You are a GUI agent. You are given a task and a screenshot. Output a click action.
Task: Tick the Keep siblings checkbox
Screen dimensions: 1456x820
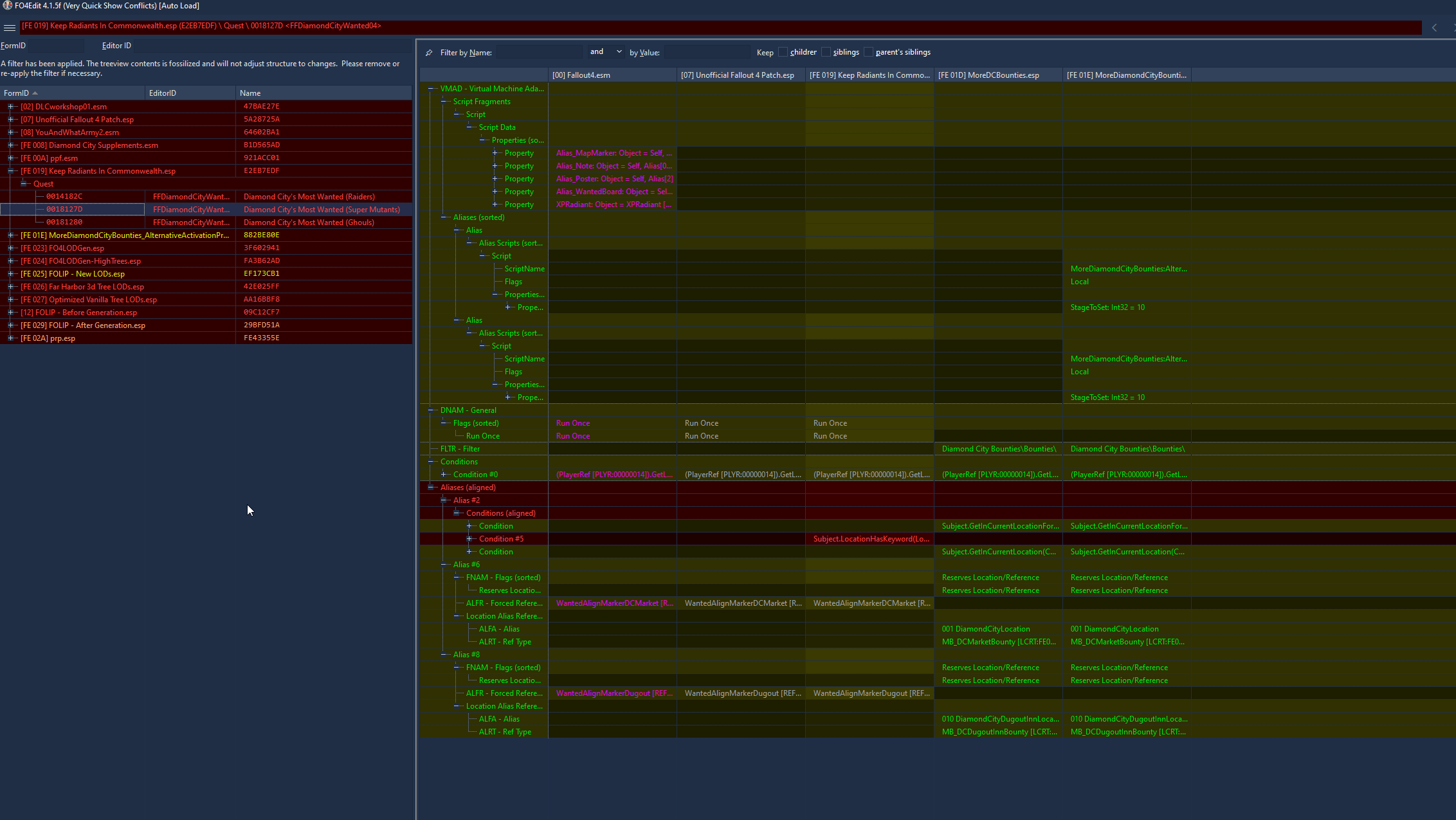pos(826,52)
==
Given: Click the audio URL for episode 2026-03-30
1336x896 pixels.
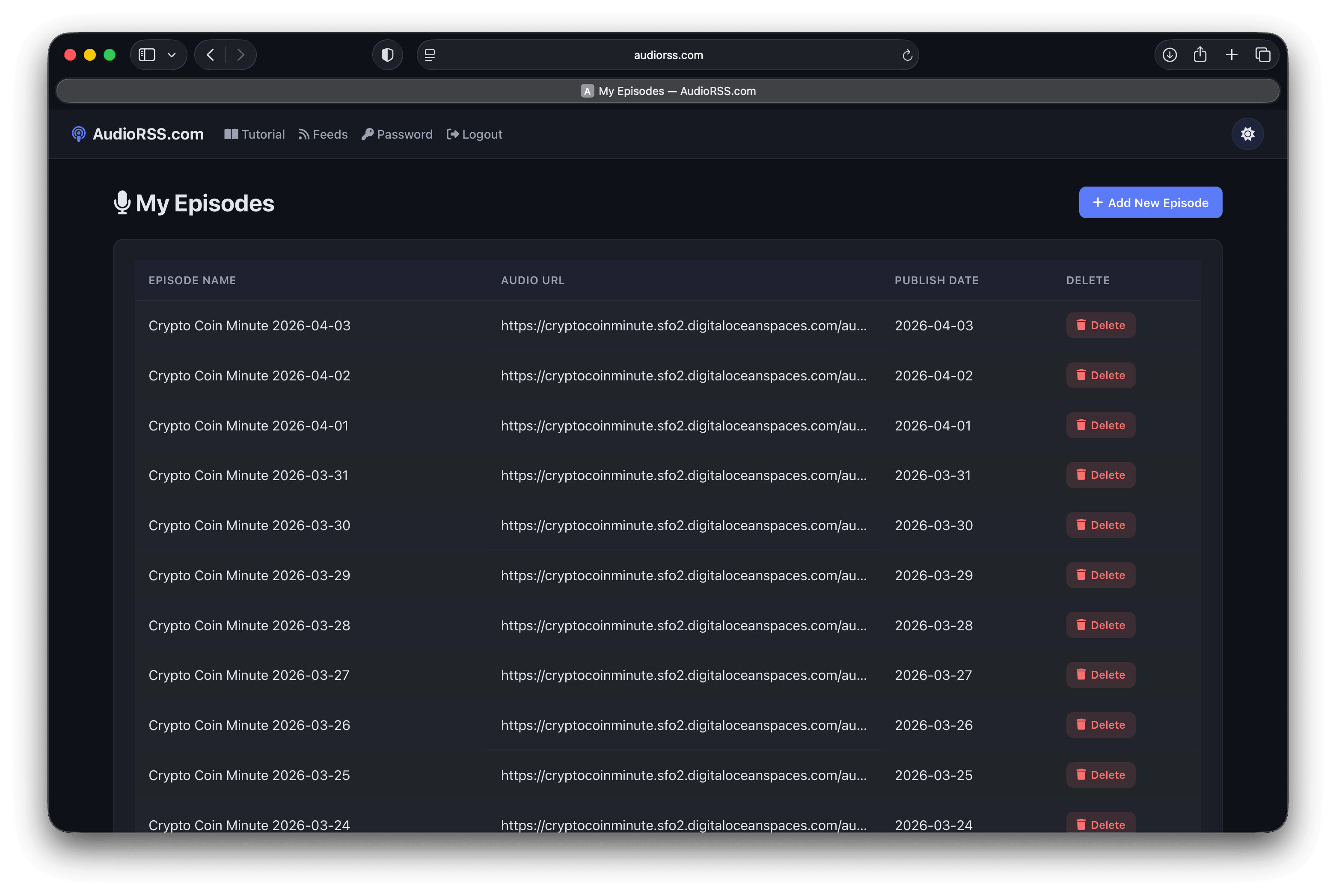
==
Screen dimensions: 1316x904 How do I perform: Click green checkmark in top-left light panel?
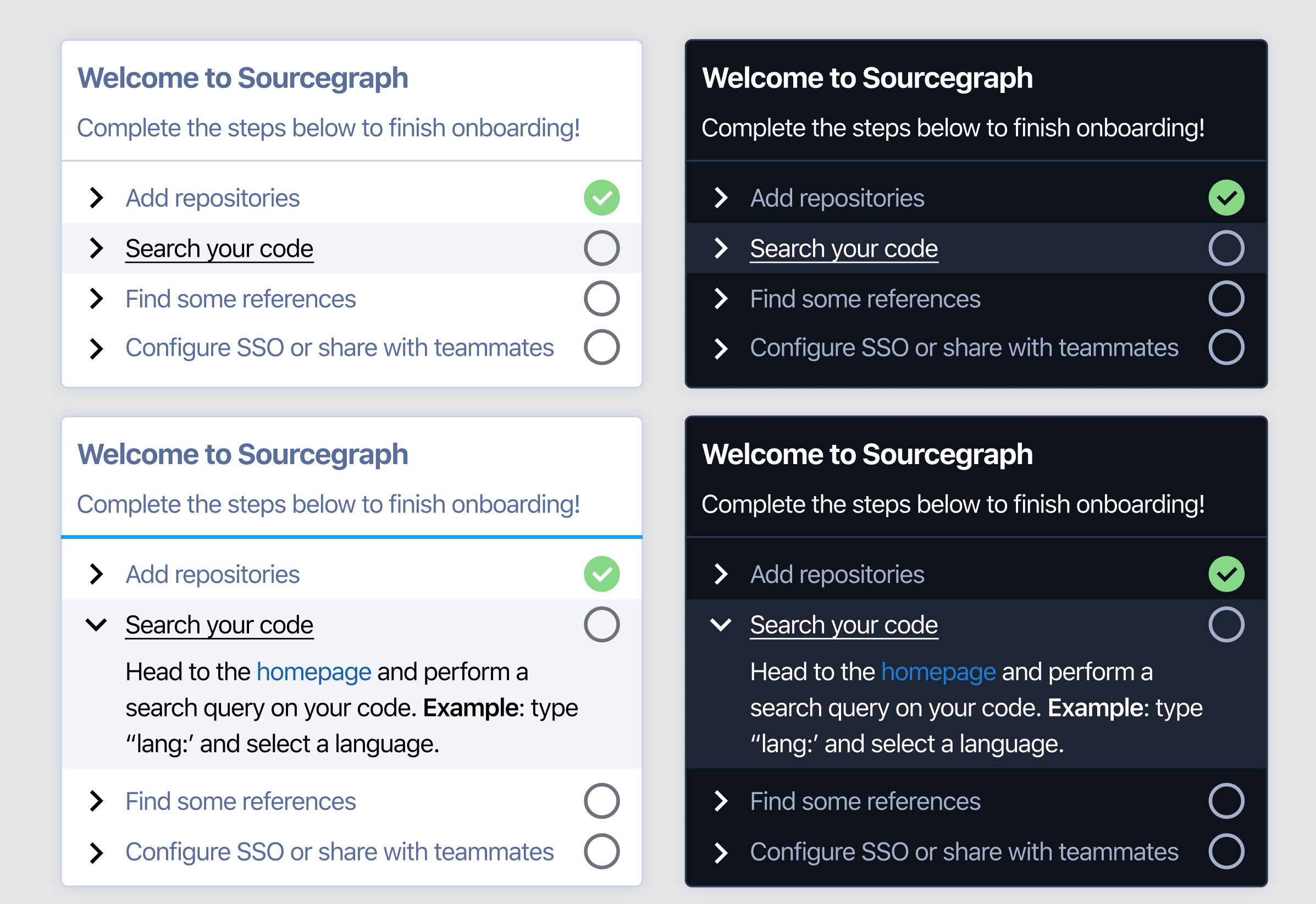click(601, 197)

[Activity]:
Everything above from the line with "Given: Click the" to the line with "1336x896 pixels.", both included, must be repeated exactly, and nothing outside that range.

[Answer to this exercise]:
Given: Click the audio URL for episode 2026-03-30
1336x896 pixels.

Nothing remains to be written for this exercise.